## STATED PROBLEM
Copy the listing below word for word, leaving out the pictures.

Items in a dataset:
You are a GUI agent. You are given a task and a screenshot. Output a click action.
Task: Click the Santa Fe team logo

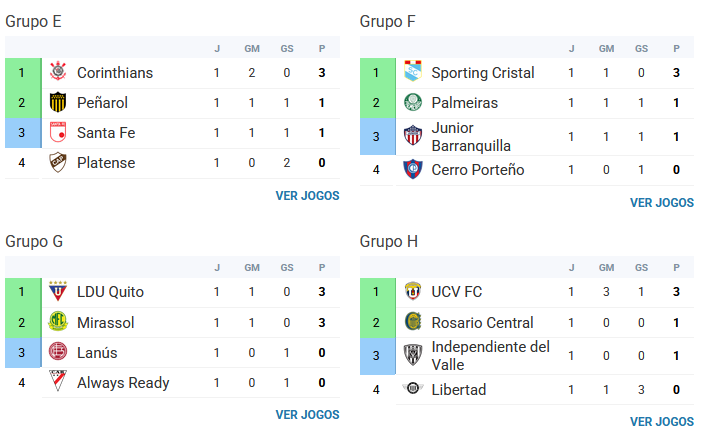click(x=58, y=132)
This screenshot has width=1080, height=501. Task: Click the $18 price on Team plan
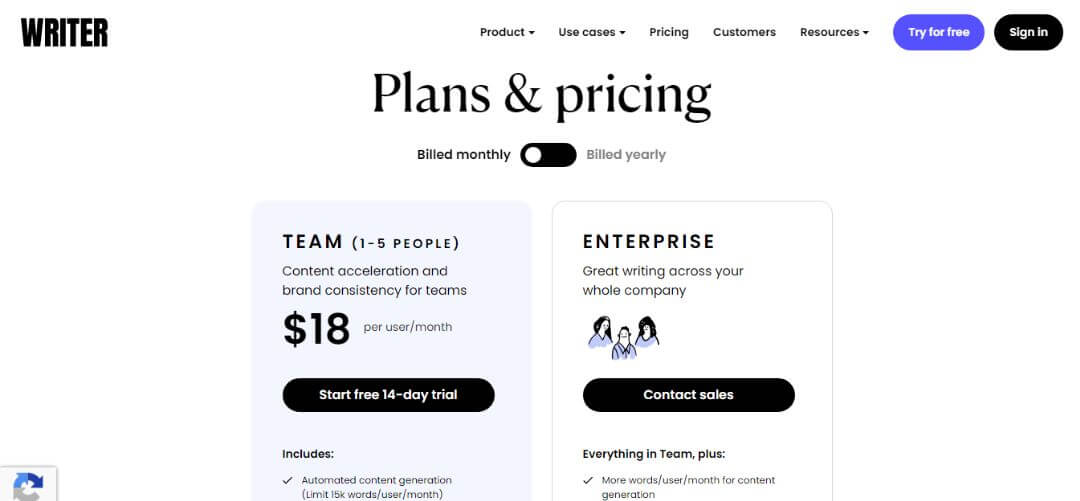coord(316,329)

## SOLUTION FOR THIS TASK
You are a GUI agent. You are given a task and a screenshot. Output a click action.
Task: Click the Santa Fe team logo

click(x=58, y=132)
This screenshot has width=1080, height=501. Task: Click the $18 price on Team plan
coord(316,329)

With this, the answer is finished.